The lines to return are those below that contain the word "computer".

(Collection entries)
BEGIN

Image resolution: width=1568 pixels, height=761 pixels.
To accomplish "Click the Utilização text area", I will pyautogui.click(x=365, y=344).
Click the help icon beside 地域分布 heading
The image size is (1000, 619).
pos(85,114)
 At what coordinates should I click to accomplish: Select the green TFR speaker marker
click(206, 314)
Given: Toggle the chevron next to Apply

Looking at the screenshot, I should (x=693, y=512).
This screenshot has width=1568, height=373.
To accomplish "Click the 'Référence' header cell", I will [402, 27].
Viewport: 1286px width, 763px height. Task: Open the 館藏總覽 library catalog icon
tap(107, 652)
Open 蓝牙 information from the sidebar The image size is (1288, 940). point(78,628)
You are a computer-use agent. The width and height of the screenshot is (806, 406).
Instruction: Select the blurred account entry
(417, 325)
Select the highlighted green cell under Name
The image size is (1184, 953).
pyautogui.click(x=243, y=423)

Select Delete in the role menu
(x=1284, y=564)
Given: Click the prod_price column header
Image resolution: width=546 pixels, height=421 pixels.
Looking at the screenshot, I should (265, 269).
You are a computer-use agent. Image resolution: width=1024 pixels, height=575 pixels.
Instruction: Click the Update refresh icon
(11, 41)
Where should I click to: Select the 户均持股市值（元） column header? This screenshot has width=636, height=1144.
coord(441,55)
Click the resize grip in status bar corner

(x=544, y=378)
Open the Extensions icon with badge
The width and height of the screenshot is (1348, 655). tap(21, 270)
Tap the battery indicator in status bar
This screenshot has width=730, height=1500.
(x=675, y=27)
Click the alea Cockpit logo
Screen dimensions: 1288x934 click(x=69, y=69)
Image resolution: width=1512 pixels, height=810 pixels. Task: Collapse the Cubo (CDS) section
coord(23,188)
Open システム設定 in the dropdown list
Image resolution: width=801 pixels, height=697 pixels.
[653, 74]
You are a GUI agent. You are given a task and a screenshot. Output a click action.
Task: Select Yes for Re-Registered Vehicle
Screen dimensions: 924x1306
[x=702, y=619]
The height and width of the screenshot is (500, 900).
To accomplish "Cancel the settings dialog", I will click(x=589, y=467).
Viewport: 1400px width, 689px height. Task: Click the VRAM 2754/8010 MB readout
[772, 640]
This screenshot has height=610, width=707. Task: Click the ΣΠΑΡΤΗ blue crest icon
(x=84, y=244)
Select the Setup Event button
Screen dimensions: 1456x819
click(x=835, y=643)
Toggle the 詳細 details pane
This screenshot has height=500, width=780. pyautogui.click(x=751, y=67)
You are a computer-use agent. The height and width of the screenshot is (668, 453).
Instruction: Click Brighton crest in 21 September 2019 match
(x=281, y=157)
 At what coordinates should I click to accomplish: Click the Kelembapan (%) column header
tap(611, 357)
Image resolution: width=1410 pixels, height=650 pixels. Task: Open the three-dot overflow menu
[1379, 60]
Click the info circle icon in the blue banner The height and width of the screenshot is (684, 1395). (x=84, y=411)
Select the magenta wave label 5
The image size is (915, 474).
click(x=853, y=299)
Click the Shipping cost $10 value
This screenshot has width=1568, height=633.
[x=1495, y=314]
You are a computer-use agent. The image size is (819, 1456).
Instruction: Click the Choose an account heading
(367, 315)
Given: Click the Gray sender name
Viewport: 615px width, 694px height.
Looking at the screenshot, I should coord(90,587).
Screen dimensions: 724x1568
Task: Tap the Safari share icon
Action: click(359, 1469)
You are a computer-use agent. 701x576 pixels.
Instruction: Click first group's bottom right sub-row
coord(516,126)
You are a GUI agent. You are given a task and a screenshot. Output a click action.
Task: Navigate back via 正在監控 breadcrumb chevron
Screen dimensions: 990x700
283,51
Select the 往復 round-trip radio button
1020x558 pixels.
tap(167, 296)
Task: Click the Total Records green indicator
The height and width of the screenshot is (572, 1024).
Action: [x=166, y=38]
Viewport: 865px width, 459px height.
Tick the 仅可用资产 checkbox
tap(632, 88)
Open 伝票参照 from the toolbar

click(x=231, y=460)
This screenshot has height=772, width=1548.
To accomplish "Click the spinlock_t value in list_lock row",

END

The answer:
You are a computer-use agent. The width and height of the screenshot is (806, 406).
You are a computer-use agent. Image resolution: width=1024 pixels, height=575 pixels.
You are a computer-use agent. The height and width of the screenshot is (668, 453).
You are a computer-use agent. The image size is (819, 1456).
You are a computer-use agent. 701x576 pixels.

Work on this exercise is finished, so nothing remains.